[Saved entries]

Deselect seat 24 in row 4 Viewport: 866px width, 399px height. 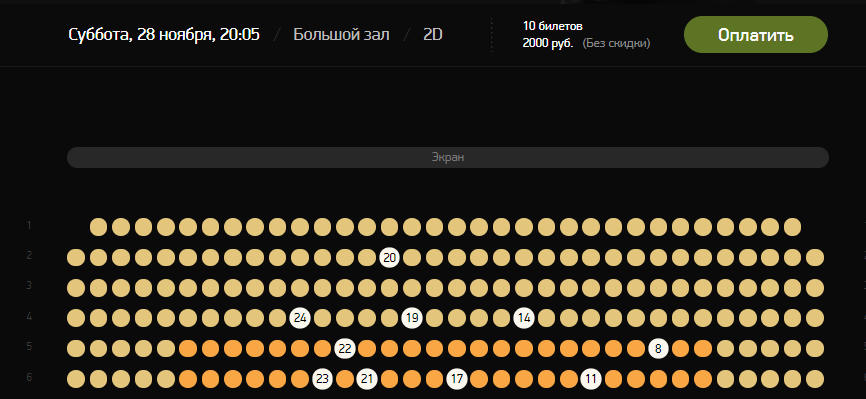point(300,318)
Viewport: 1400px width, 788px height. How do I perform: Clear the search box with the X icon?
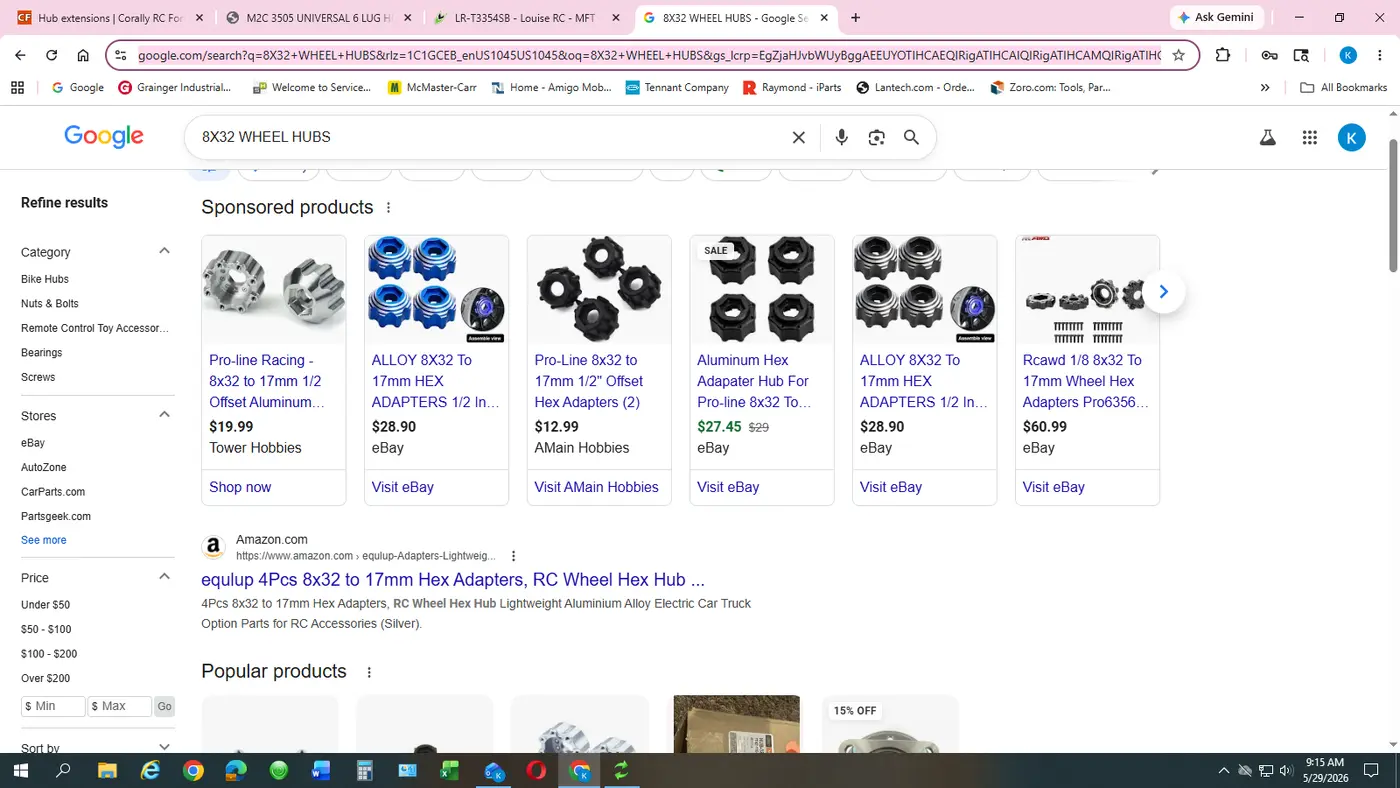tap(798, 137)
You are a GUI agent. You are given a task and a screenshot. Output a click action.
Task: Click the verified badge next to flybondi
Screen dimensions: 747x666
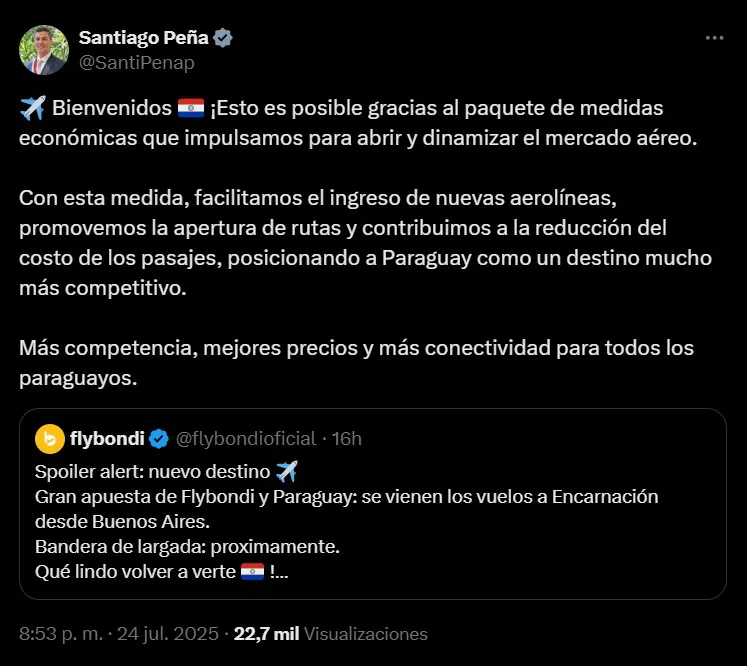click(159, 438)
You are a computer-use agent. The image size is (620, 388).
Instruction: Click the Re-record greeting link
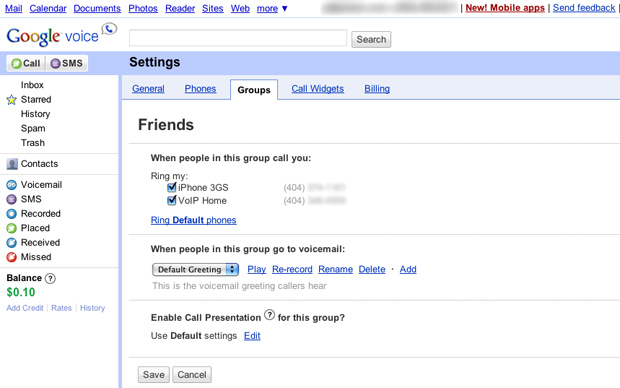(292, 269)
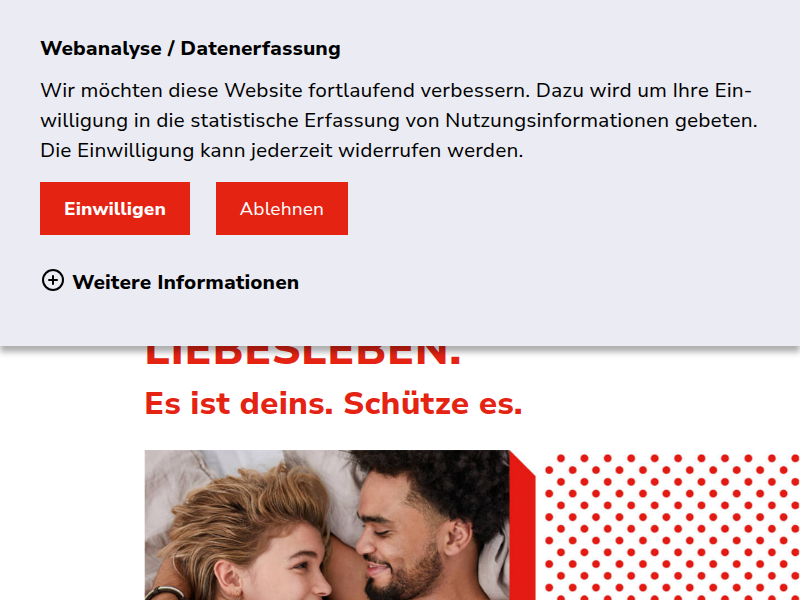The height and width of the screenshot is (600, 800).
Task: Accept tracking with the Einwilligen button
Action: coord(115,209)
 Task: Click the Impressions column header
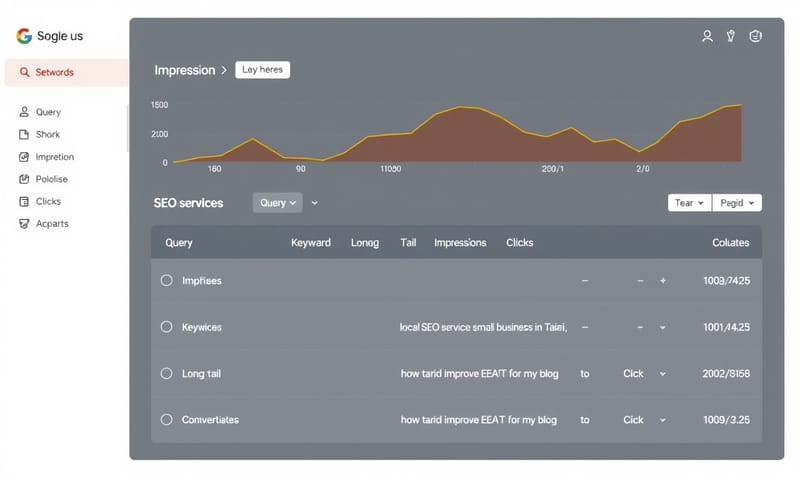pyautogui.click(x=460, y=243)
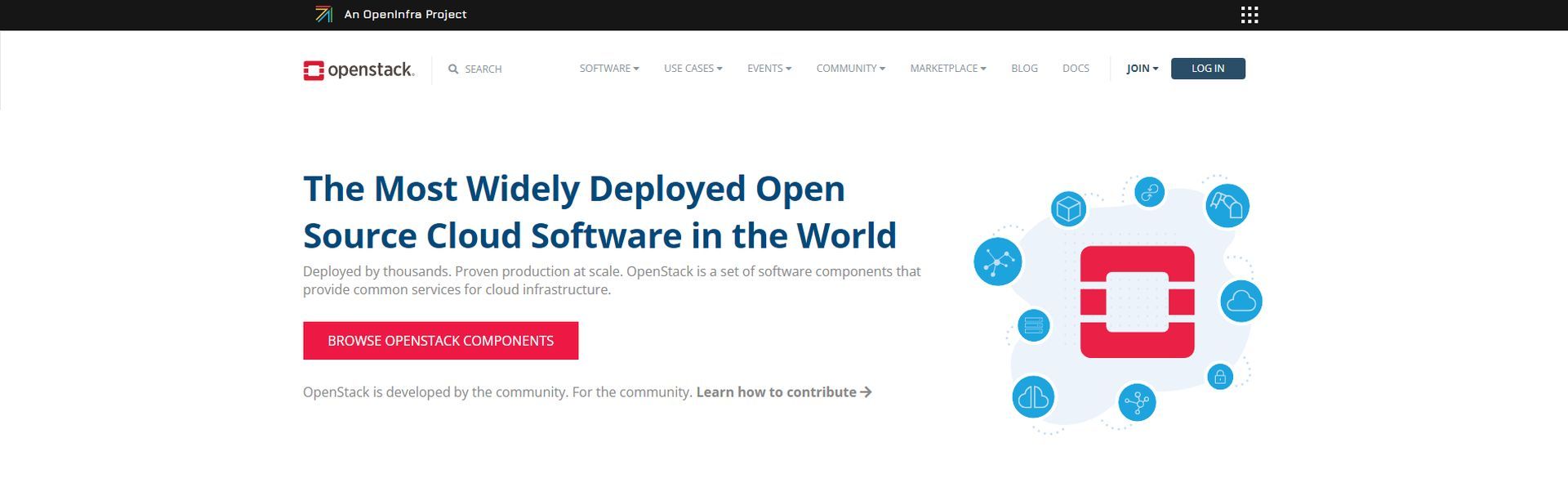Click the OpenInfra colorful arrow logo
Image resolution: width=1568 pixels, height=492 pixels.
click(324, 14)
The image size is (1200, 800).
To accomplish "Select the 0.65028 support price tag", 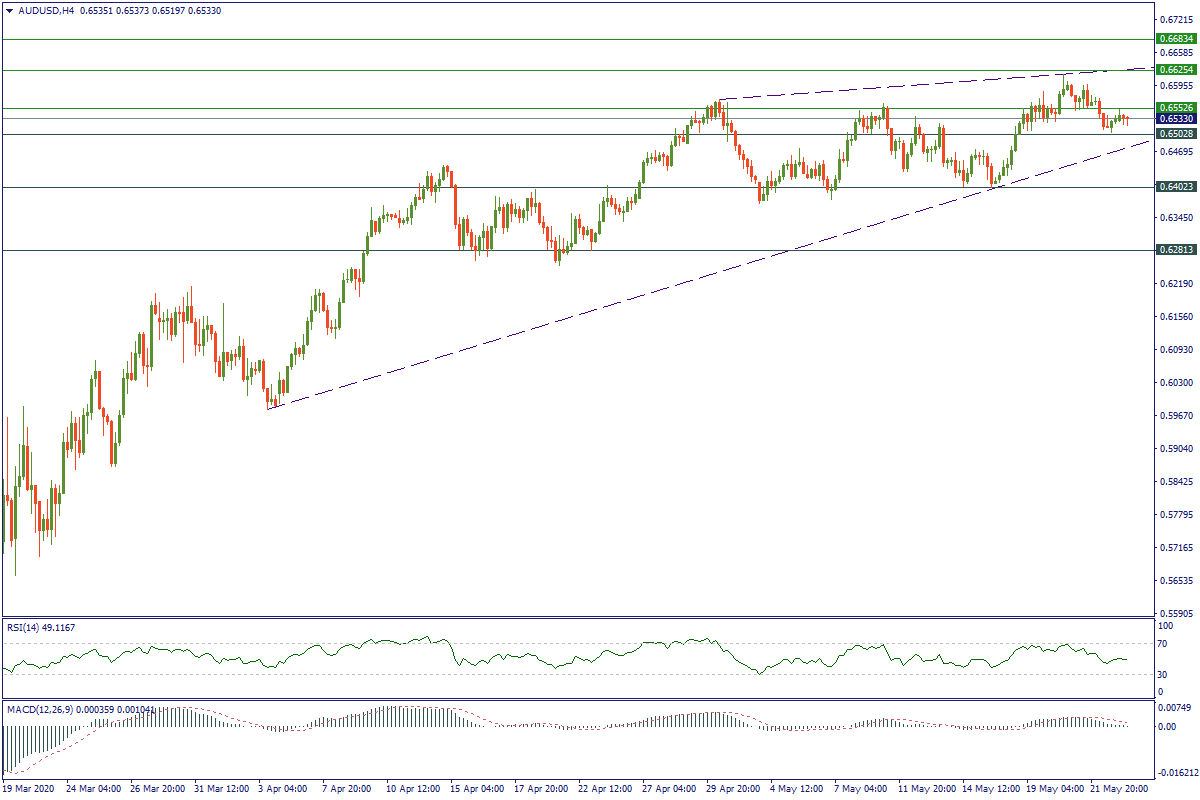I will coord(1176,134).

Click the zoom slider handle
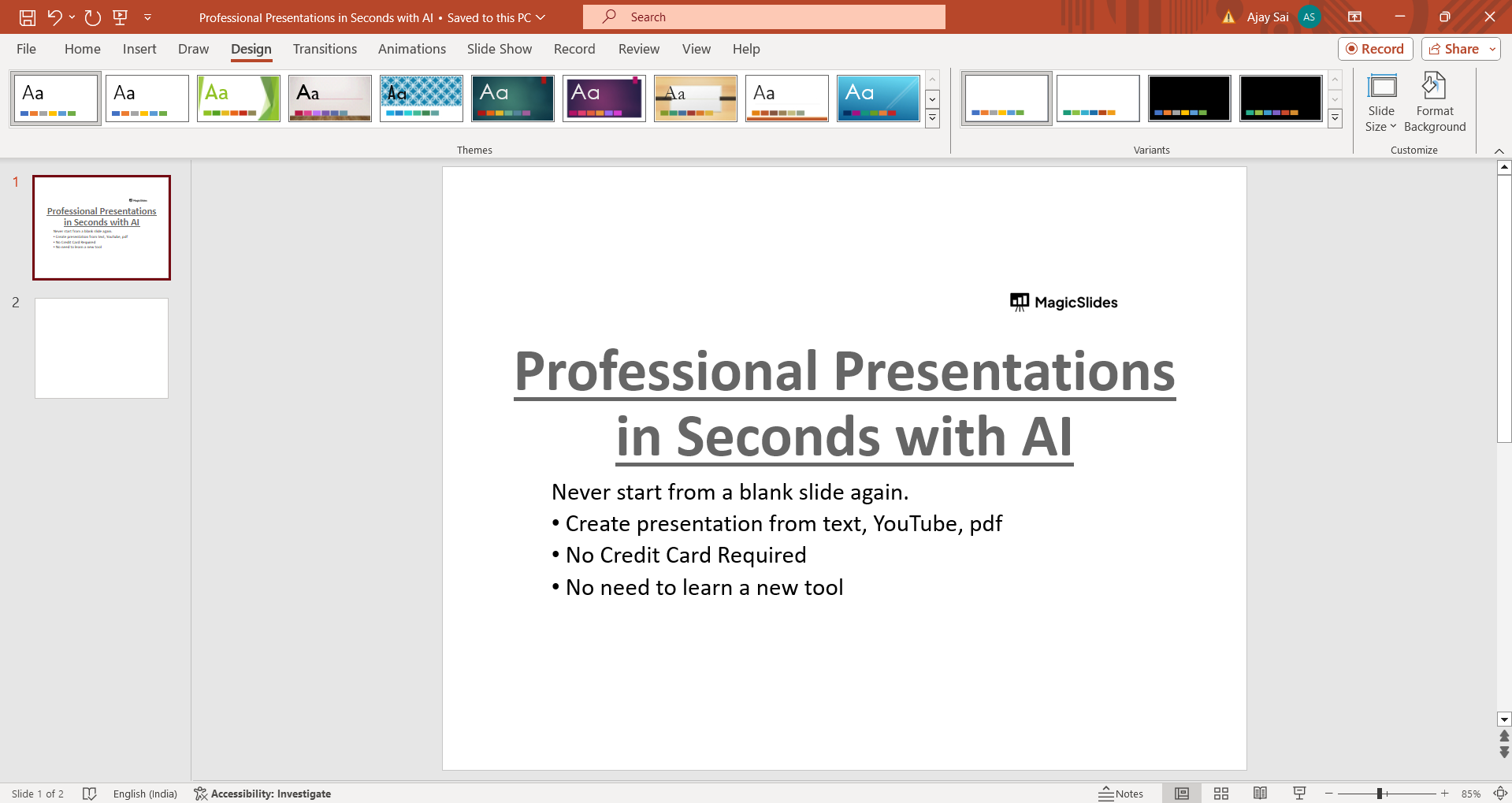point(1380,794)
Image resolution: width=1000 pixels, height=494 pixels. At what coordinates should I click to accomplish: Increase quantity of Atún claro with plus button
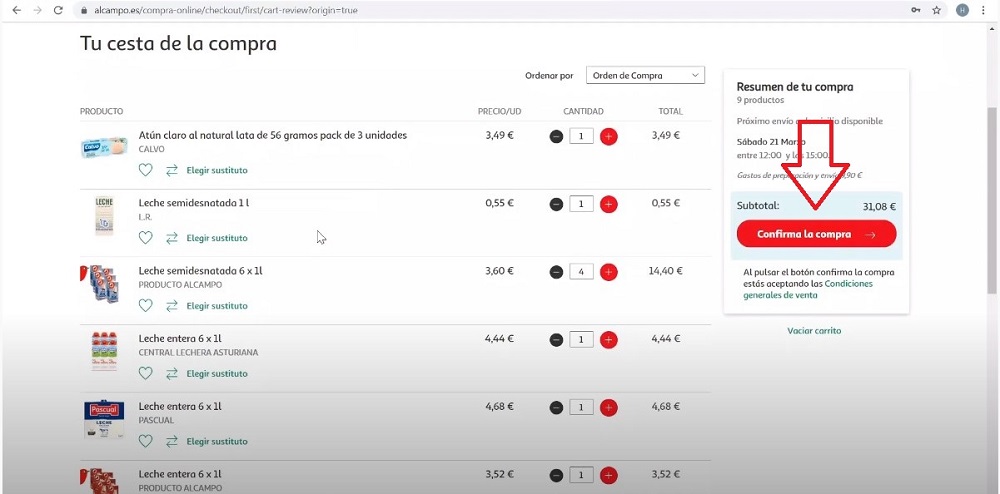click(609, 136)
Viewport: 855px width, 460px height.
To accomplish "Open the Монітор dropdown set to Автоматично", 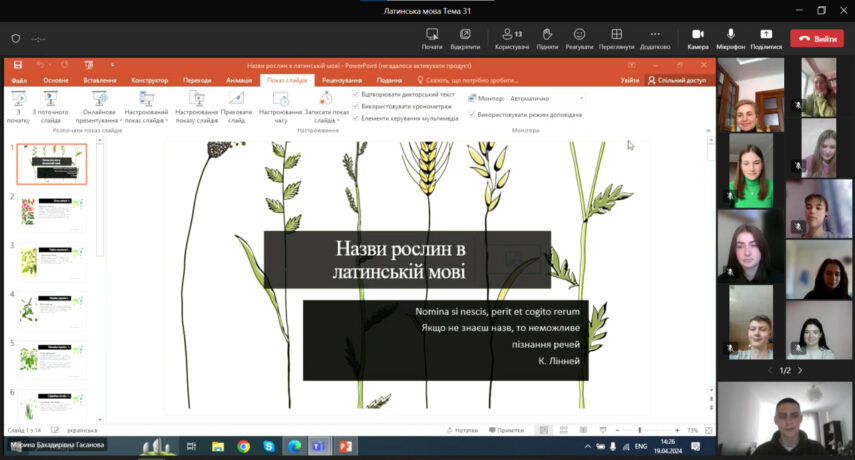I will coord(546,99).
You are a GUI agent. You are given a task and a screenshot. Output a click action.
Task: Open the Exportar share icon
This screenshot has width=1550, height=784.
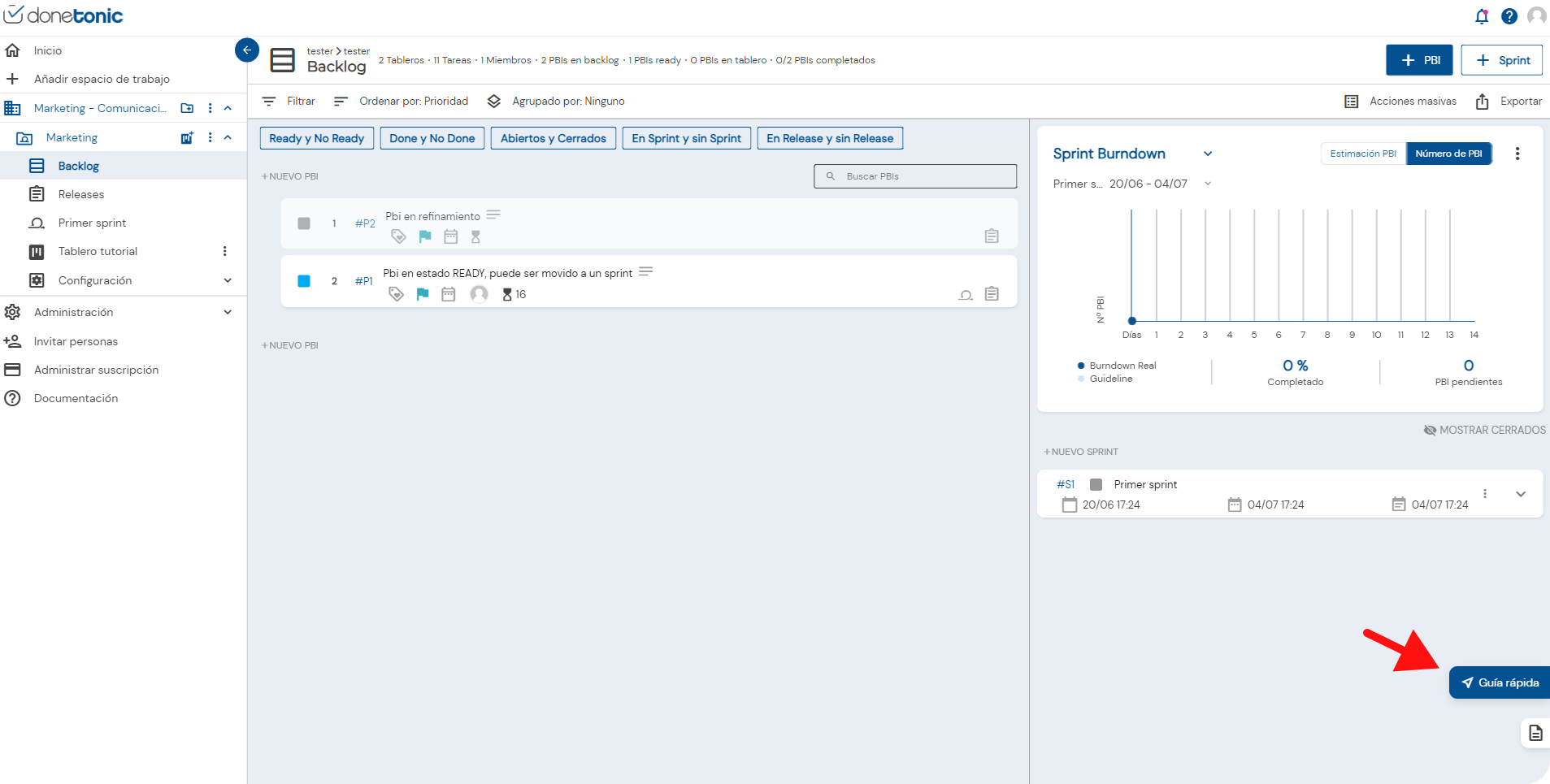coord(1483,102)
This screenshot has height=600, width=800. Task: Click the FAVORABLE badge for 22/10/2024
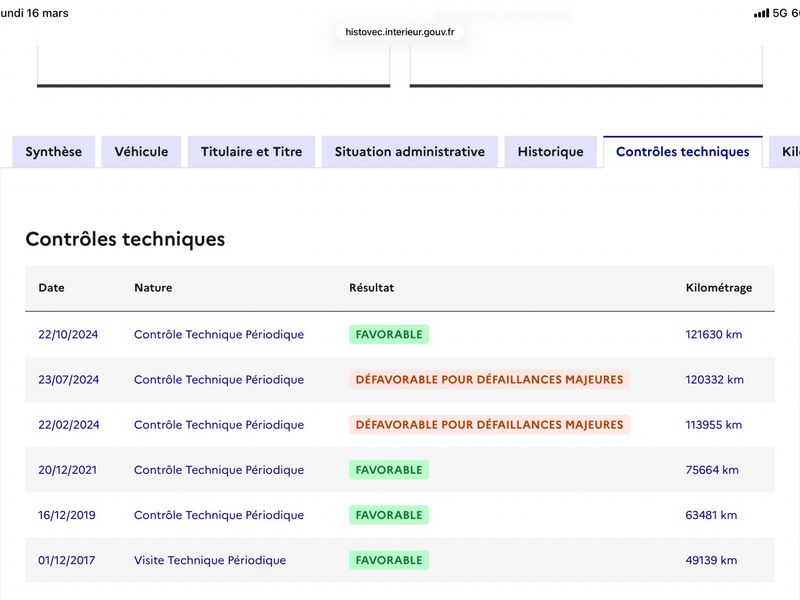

Task prompt
Your copy should hold only the lines above from the one containing "Viewport: 1400px width, 788px" through the one containing "You are a computer-use", exactly as written and free of pictures.

Final answer
Viewport: 1400px width, 788px height. How do I perform: Clear the search box with the X icon?
tap(798, 137)
You are a GUI agent. You are given a task and a screenshot. Output a click action.
Task: Click the verified badge next to flybondi
Screen dimensions: 747x666
click(159, 438)
You are a computer-use agent. The image size is (620, 388).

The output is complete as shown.